The Strait is the real battleground
This is why the geography matters more than the rhetoric. Al Jazeera’s timeline shows the ceasefire has already been strained by incidents in Kuwait, US naval action against Iranian shipping, Iranian seizures of foreign vessels, and a UAE complaint that Iranian missiles and drones struck its territory on May 4 (
Al Jazeera). The broader pattern is not random escalation; it is competitive coercion around the Gulf’s chokepoint.

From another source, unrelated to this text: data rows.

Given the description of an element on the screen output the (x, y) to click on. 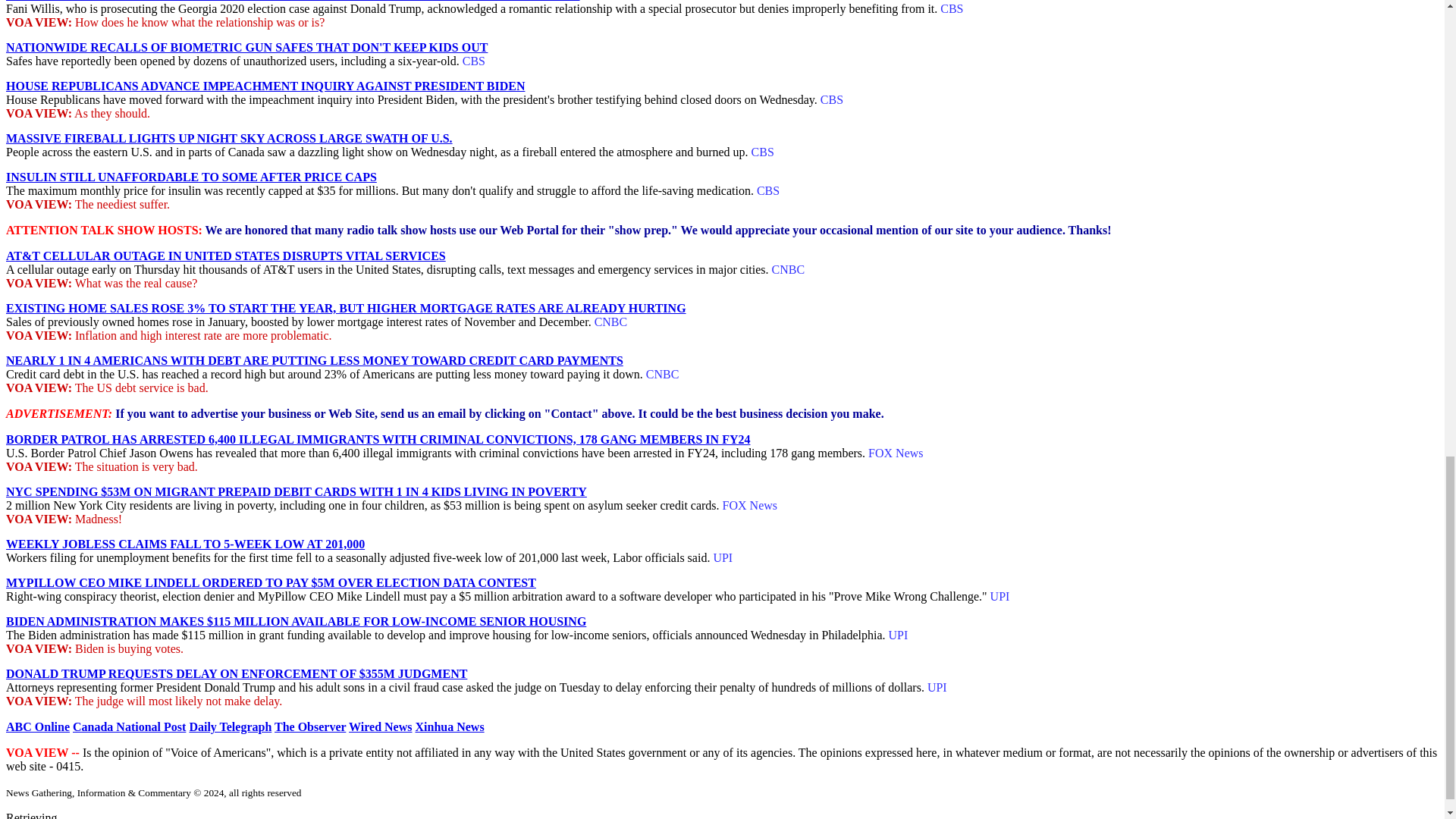
INSULIN STILL UNAFFORDABLE TO SOME AFTER PRICE CAPS (191, 176)
WEEKLY JOBLESS CLAIMS FALL TO 5-WEEK LOW AT 201,000 (185, 543)
Given the description of an element on the screen output the (x, y) to click on. 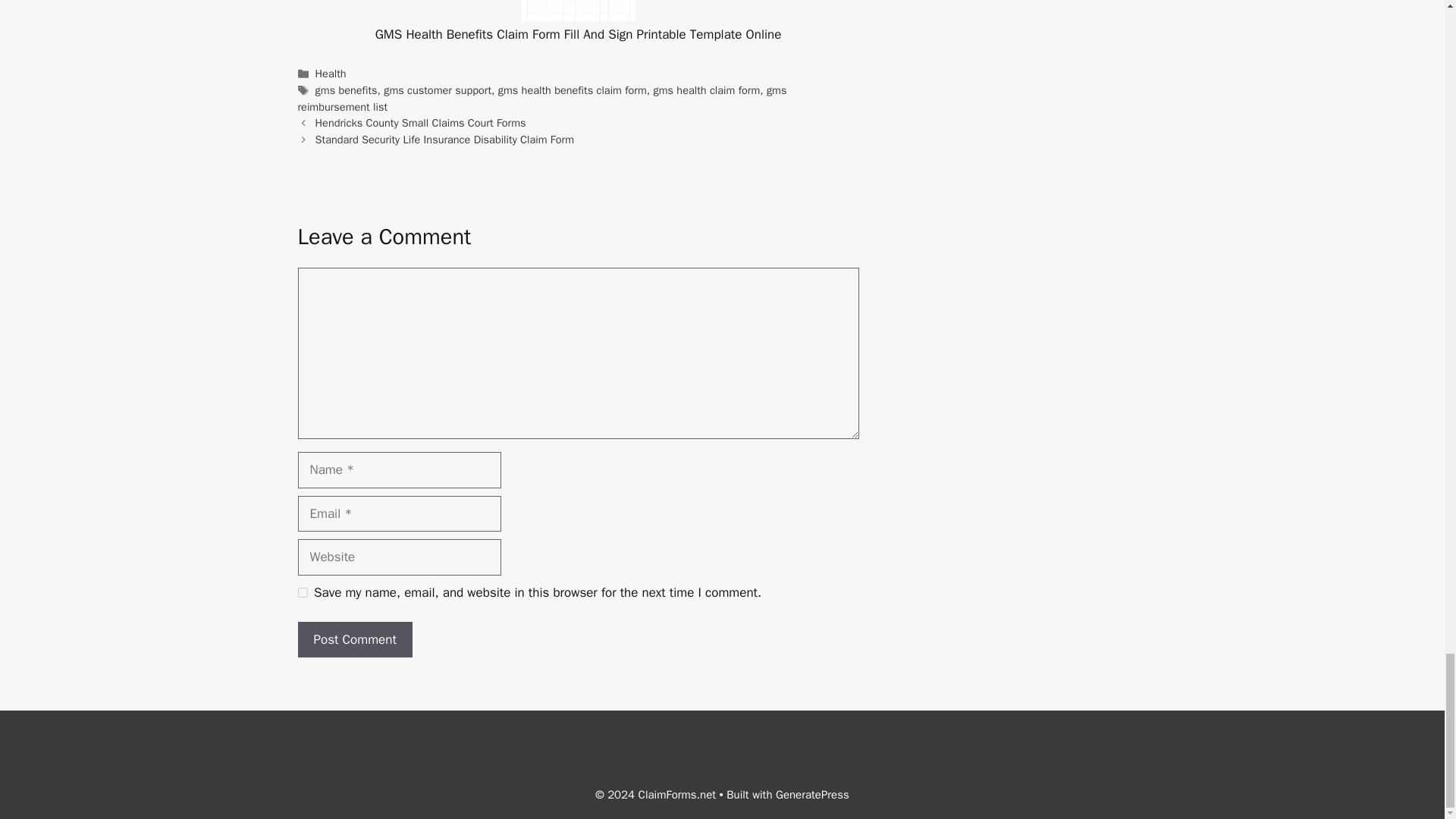
gms health claim form (706, 90)
Standard Security Life Insurance Disability Claim Form (444, 139)
GeneratePress (812, 794)
gms customer support (438, 90)
gms benefits (346, 90)
Post Comment (354, 639)
Hendricks County Small Claims Court Forms (420, 122)
gms health benefits claim form (571, 90)
Post Comment (354, 639)
Health (330, 73)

The immediate losers are not just the two militaries. Gulf shipping companies, energy traders, and import-dependent states are all exposed to any further disruption in Hormuz. The BBC notes that the latest draft deal under discussion would reopen the strait and push nuclear issues into a later phase, which tells you where the real concessions are being bargained (
BBC). For
Global Politics, the lesson is simple: this is crisis diplomacy built around transit routes, not ideology.
What to watch next
The next decision point is Doha. If negotiators can lock in language on Hormuz, frozen Iranian funds, and the sequencing of sanctions relief, the ceasefire may survive its current round of testing. If not, the US will keep using limited strikes to preserve pressure, and Iran will keep using the strait to preserve leverage. Watch for a written memorandum, a new US maritime operation, or another incident near Bandar Abbas — any of which would tell you whether the truce is still a bridge to a settlement or just a pause before the next exchange.
For Washington, the stakes run through
United States policy: Trump wants a deal he can sell as enforcement and de-escalation. For Tehran, the goal is narrower and harder — get relief without surrendering the shipping and nuclear leverage that made the ceasefire possible in the first place.